What to work on:
Read the records that follow and state how many lines hold "icon", adding nothing else.

━━━ Data listing

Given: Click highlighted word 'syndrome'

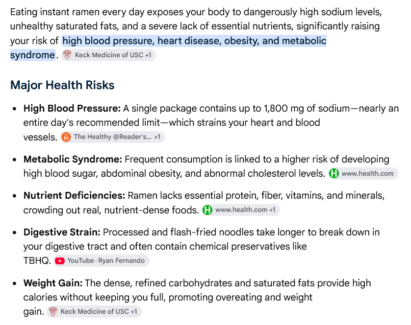Looking at the screenshot, I should [x=32, y=55].
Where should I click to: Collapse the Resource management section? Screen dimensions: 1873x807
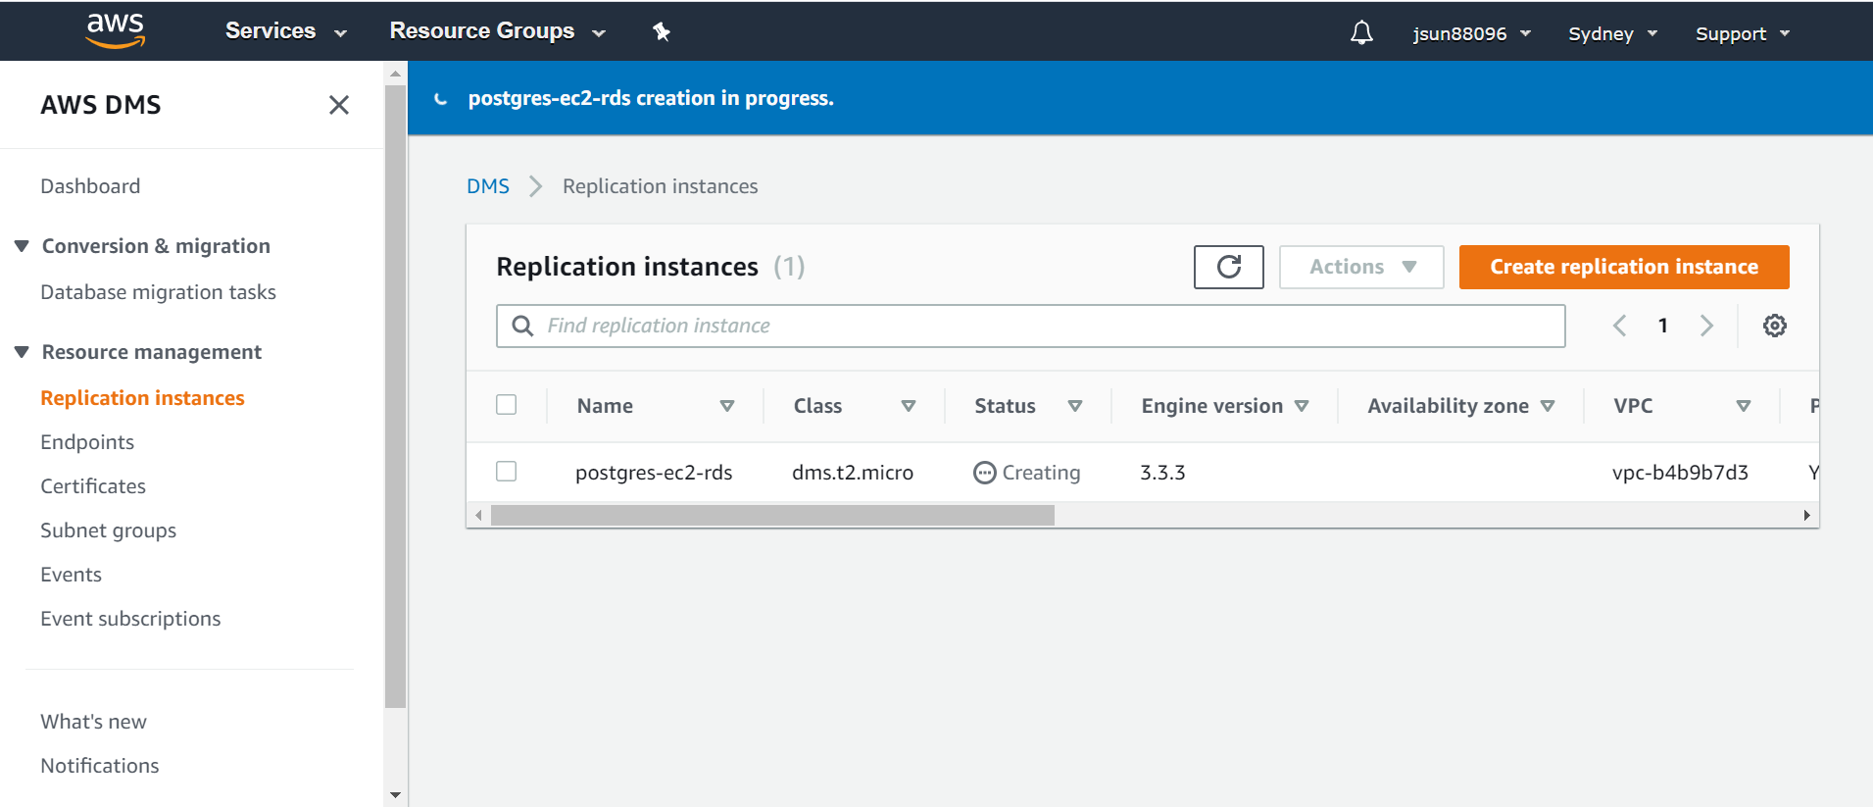[22, 352]
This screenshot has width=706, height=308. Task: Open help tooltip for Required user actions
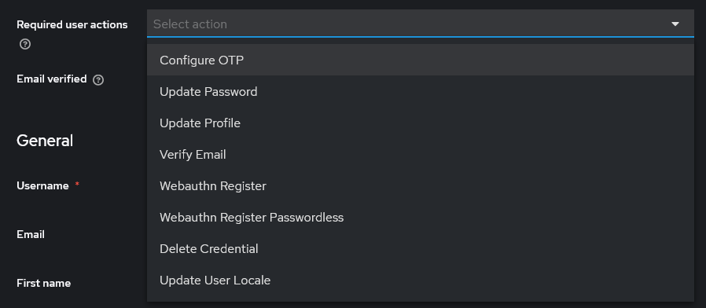coord(25,45)
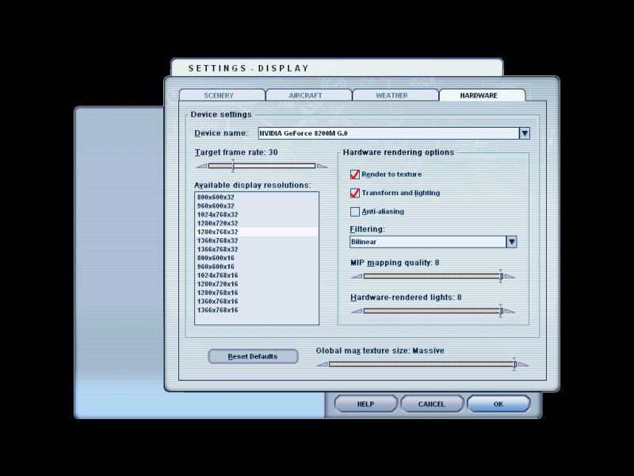Select 1024x768x32 display resolution
Screen dimensions: 634x476
point(217,214)
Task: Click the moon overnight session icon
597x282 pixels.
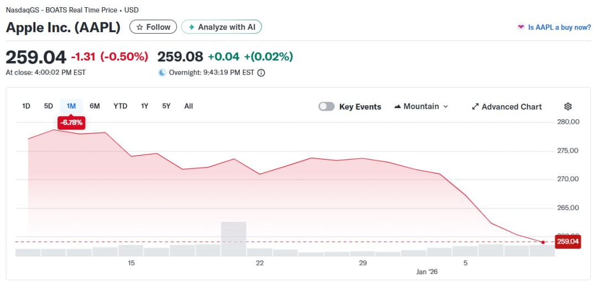Action: coord(162,73)
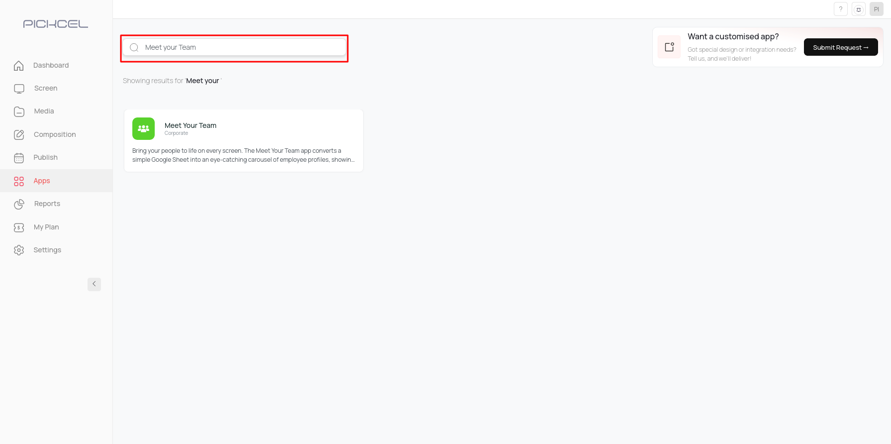Open the PI user profile avatar
The width and height of the screenshot is (891, 444).
coord(877,9)
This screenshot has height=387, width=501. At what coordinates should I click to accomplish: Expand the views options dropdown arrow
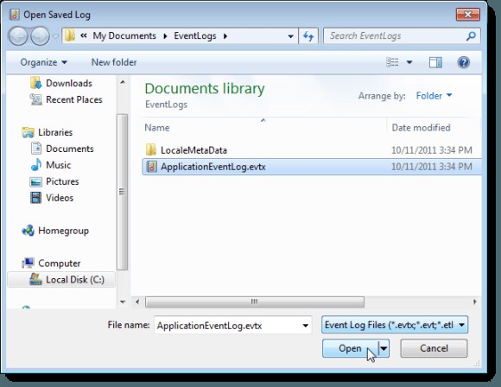coord(409,62)
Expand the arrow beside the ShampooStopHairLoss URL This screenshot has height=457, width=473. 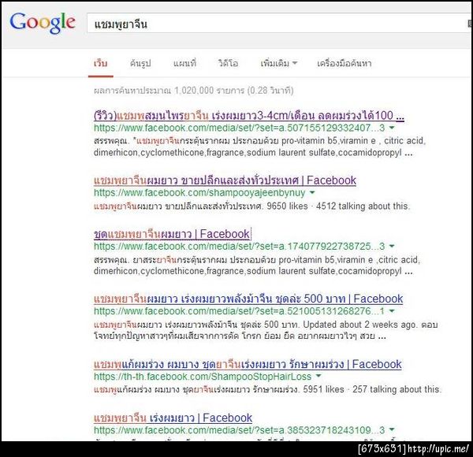point(318,376)
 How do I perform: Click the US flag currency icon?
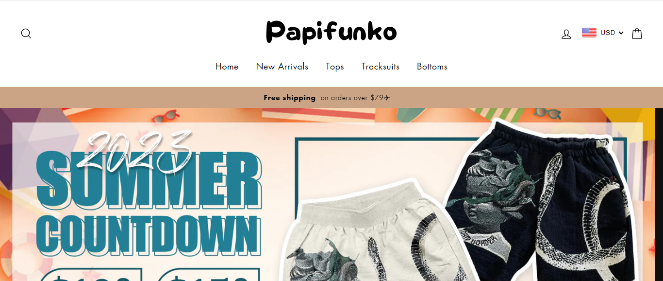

━━━━━━

Output:
2